#### Reading passage

“Listening to the year 9 students’ ‘voices’ about the benefits of working in a cross-curricular way provides a powerful recommendation for engaging in cross-curricular collaboration for at least one mini-unit of work during the school year.”
Mark Jones and Bernadette Fitzgerald, 2007
Topics on this page:
- Interdisciplinary curricula
- Big issues and school curricula
- Reading
- Skills-based curriculum models
- What should I do if I am asked to teach another subject?
Geography incorporates as much from the natural sciences as the social sciences, and one of the strengths of geography is that it brings these areas together. This makes it easier for geography teachers to think about interdisciplinary curricula.
All teachers should explore where their subject fits into a bigger curriculum picture. Geographers should ask other teachers, ‘What are you looking to achieve in your classroom and why?’. Looking at a different set of traditions and approaches in another discipline can deepen our own analysis of what we do, and whether we could do it better.
Interdisciplinary study allows students to learn by making connections between ideas and concepts across different disciplinary boundaries. Making links with different subjects can bring a different perspective to many different issues.

#### Written exercise a
Convert the listing lines from the line with "You are a computer-use agent. Screen" to the line with "the Language option", both included, into a Markdown table with the columns No. and Line, skipping blank lines. Leave out the pictures.
The passage on interdisciplinary geography teaching and the listing have no connection to each other.

#### Information supplied
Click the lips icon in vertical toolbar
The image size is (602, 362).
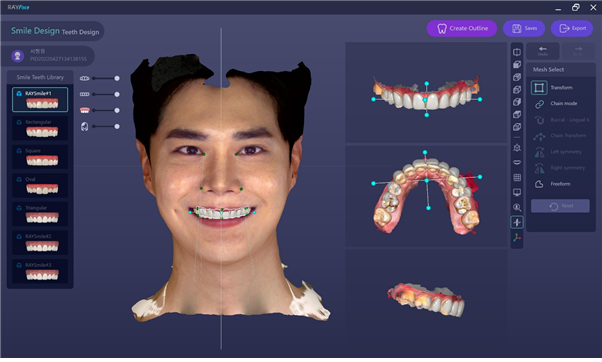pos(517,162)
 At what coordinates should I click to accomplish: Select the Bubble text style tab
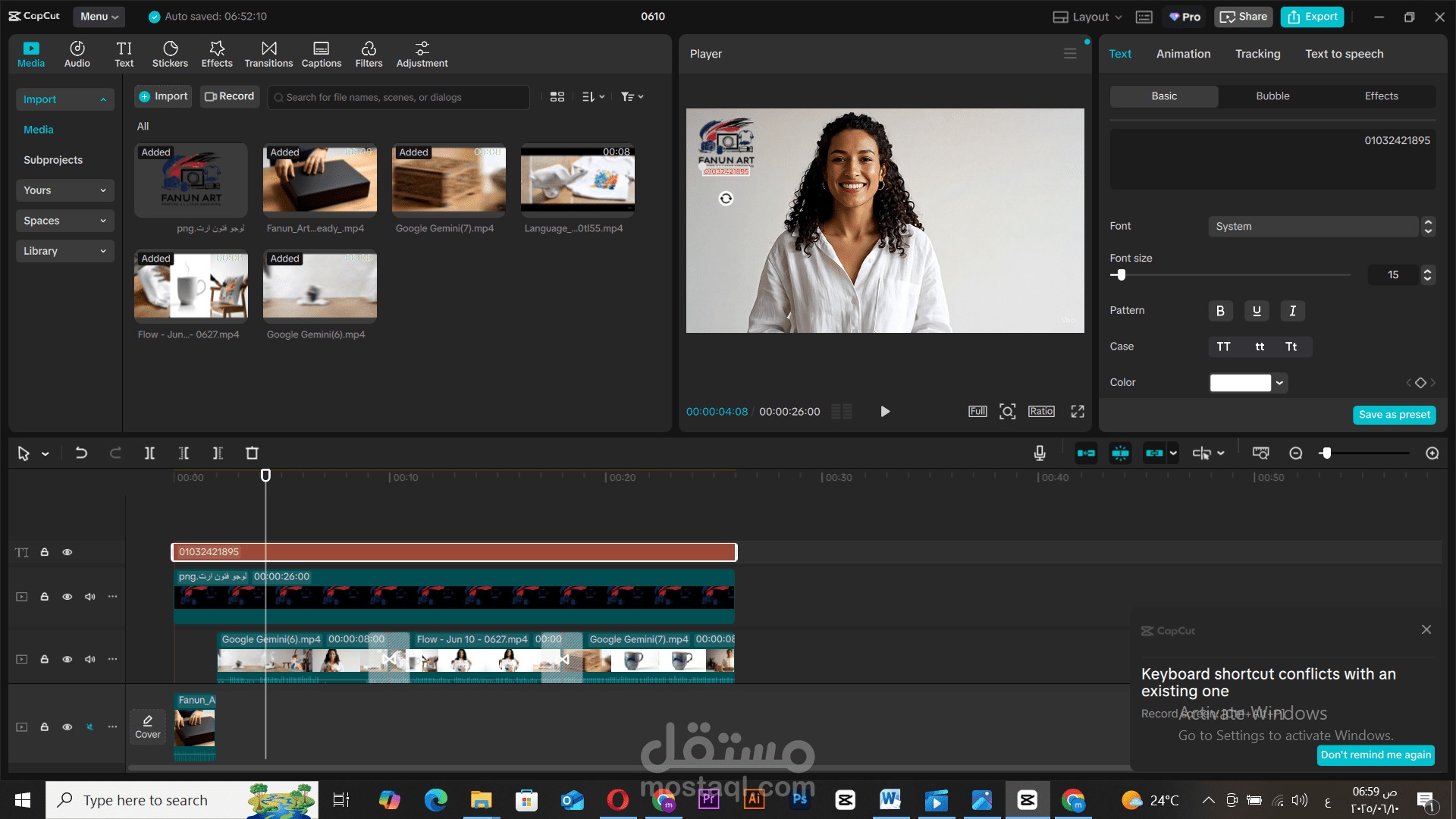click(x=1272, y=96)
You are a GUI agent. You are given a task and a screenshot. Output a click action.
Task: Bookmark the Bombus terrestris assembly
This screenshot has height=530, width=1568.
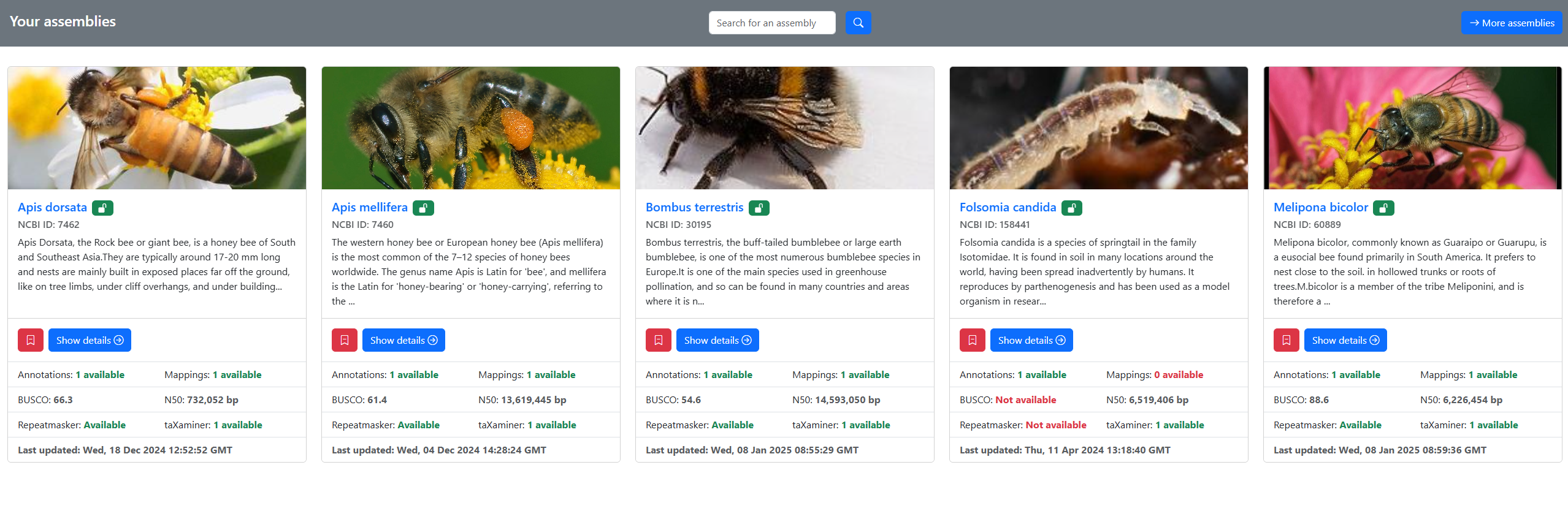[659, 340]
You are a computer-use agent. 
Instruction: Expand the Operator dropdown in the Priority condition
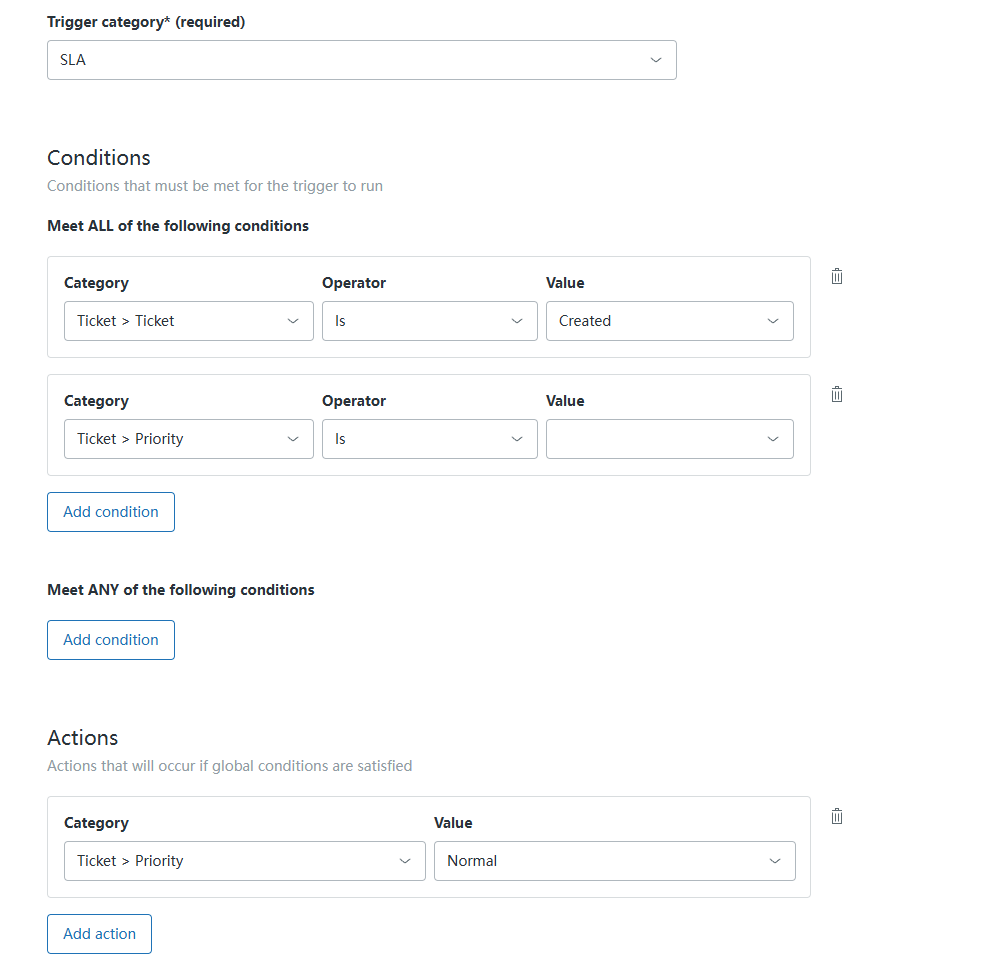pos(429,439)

* * *

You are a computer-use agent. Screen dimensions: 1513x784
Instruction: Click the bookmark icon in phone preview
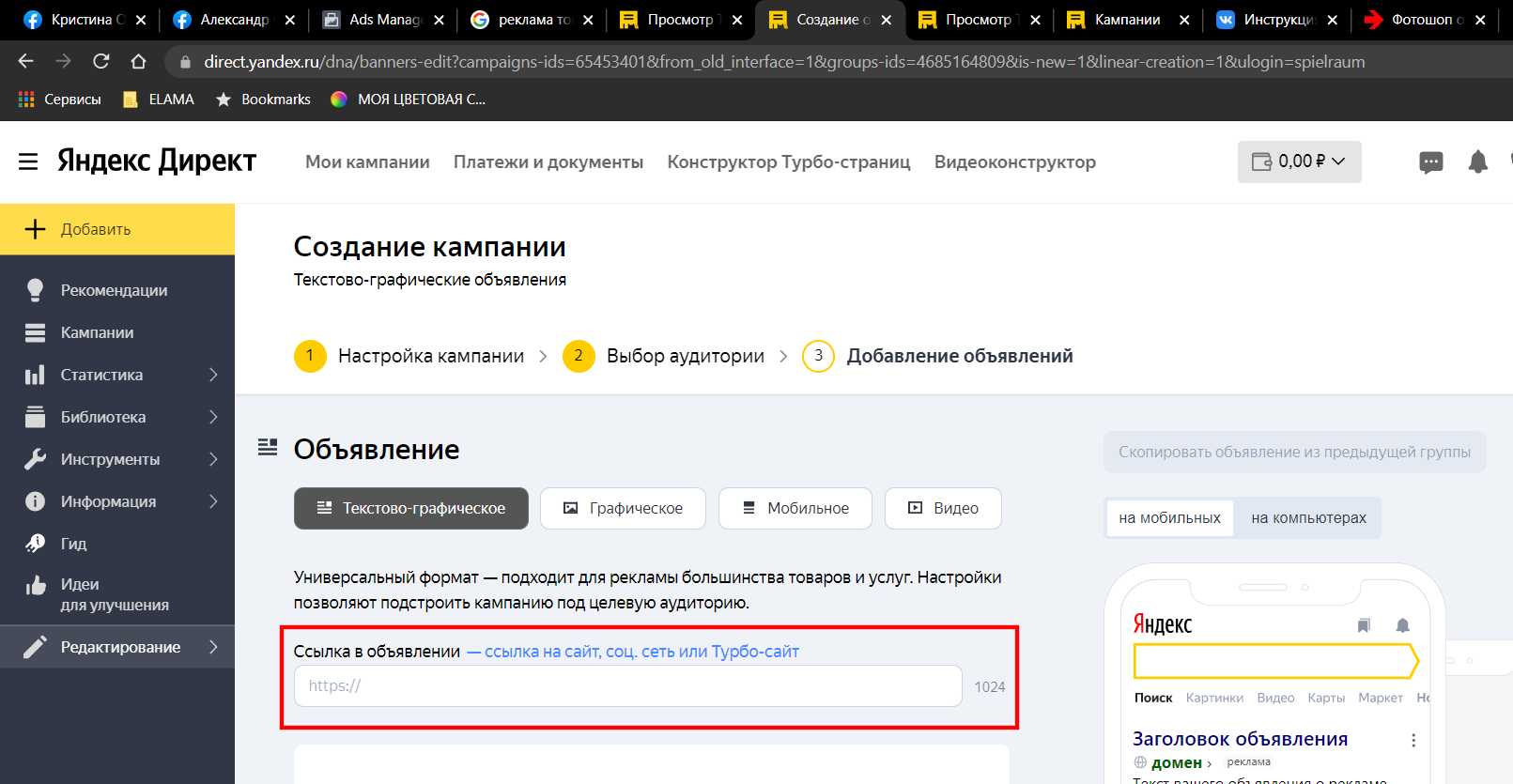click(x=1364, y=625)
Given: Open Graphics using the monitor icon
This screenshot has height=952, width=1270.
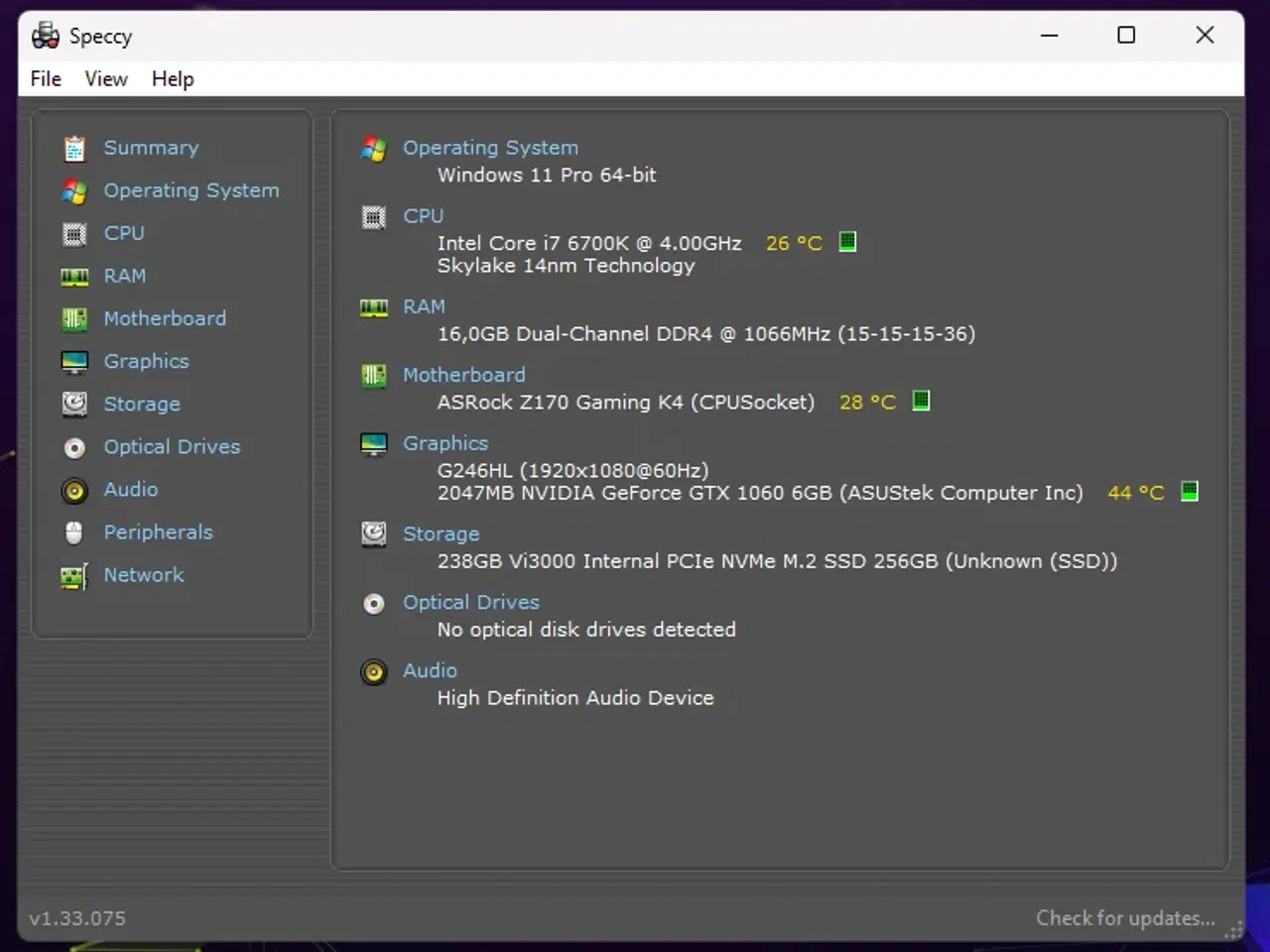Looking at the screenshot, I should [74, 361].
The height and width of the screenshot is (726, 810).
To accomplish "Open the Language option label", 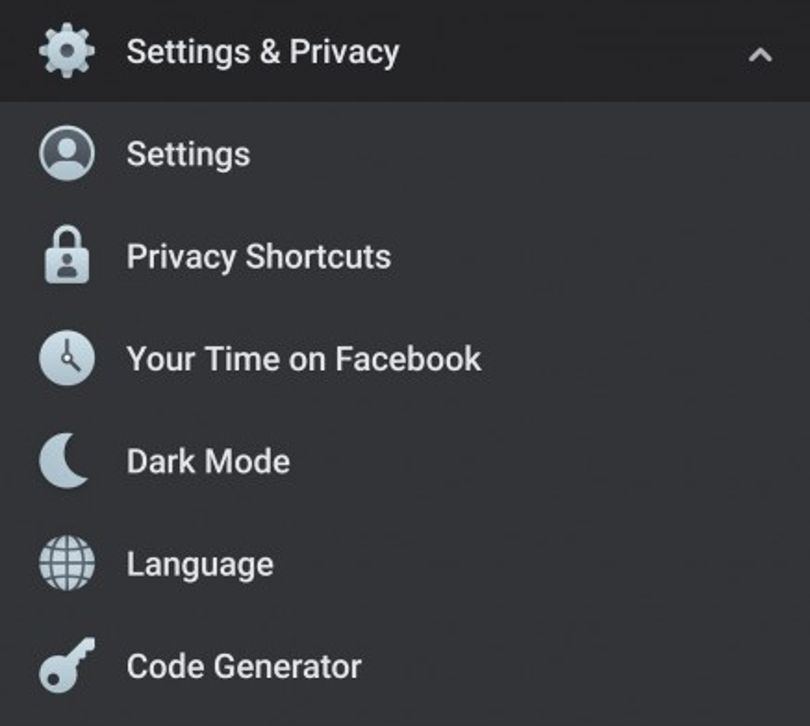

---

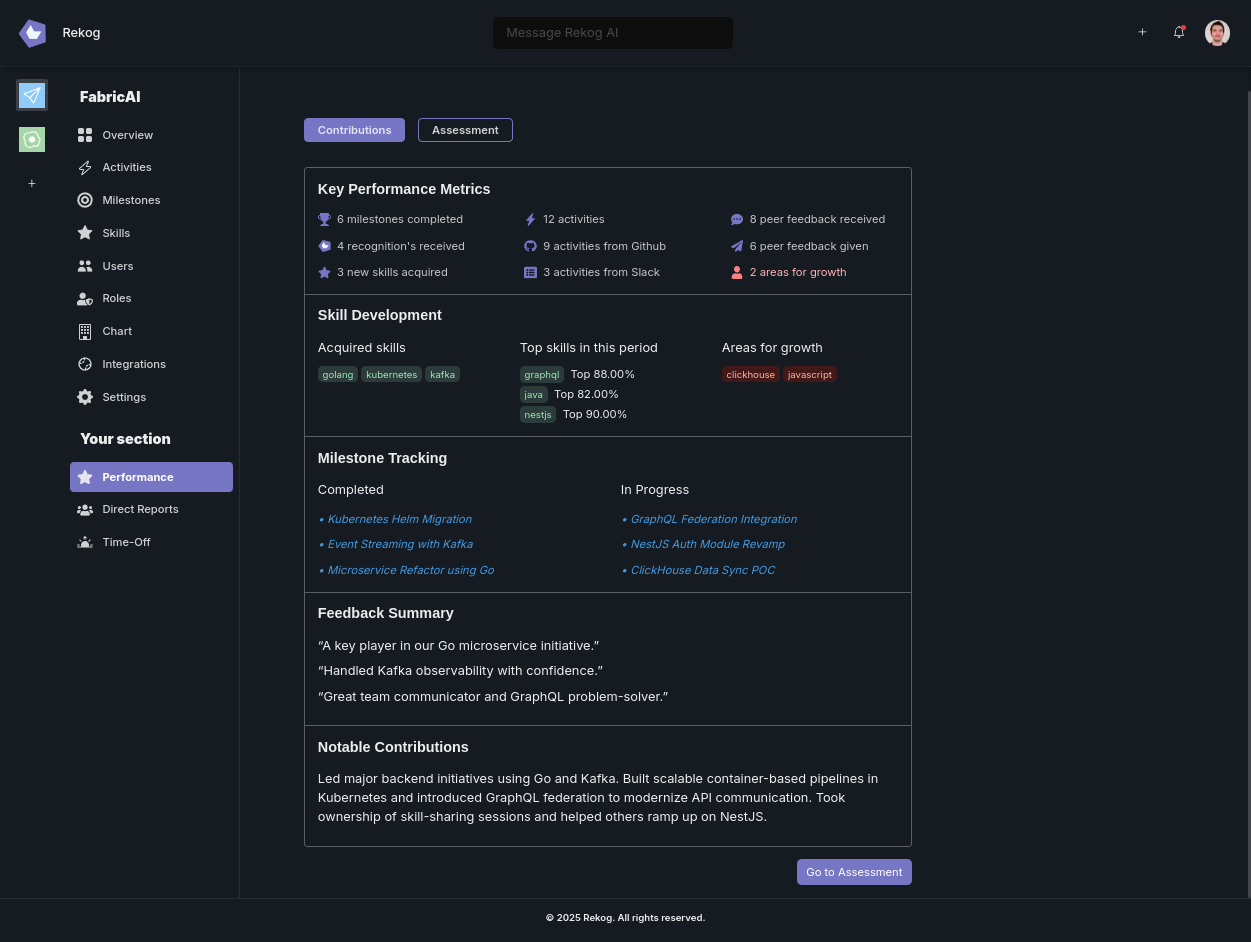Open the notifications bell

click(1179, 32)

#### Written exercise b
Repeat word for word the part of the passage on interdisciplinary geography teaching from "Geography incorporates as" to "many different issues.".

#### Finished answer a
| No. | Line |
|---|---|
| 1 | You are a computer-use agent. Screen dimensions: 1513x784 |
| 2 | Instruction: Click the bookmark icon in phone preview |
| 3 | click(x=1364, y=625) |
| 4 | Given: Open Graphics using the monitor icon |
| 5 | This screenshot has height=952, width=1270. |
| 6 | Looking at the screenshot, I should [74, 361]. |
| 7 | The height and width of the screenshot is (726, 810). |
| 8 | To accomplish "Open the Language option label",  |

#### Finished answer b
Geography incorporates as much from the natural sciences as the social sciences, and one of the strengths of geography is that it brings these areas together. This makes it easier for geography teachers to think about interdisciplinary curricula.
All teachers should explore where their subject fits into a bigger curriculum picture. Geographers should ask other teachers, ‘What are you looking to achieve in your classroom and why?’. Looking at a different set of traditions and approaches in another discipline can deepen our own analysis of what we do, and whether we could do it better.
Interdisciplinary study allows students to learn by making connections between ideas and concepts across different disciplinary boundaries. Making links with different subjects can bring a different perspective to many different issues.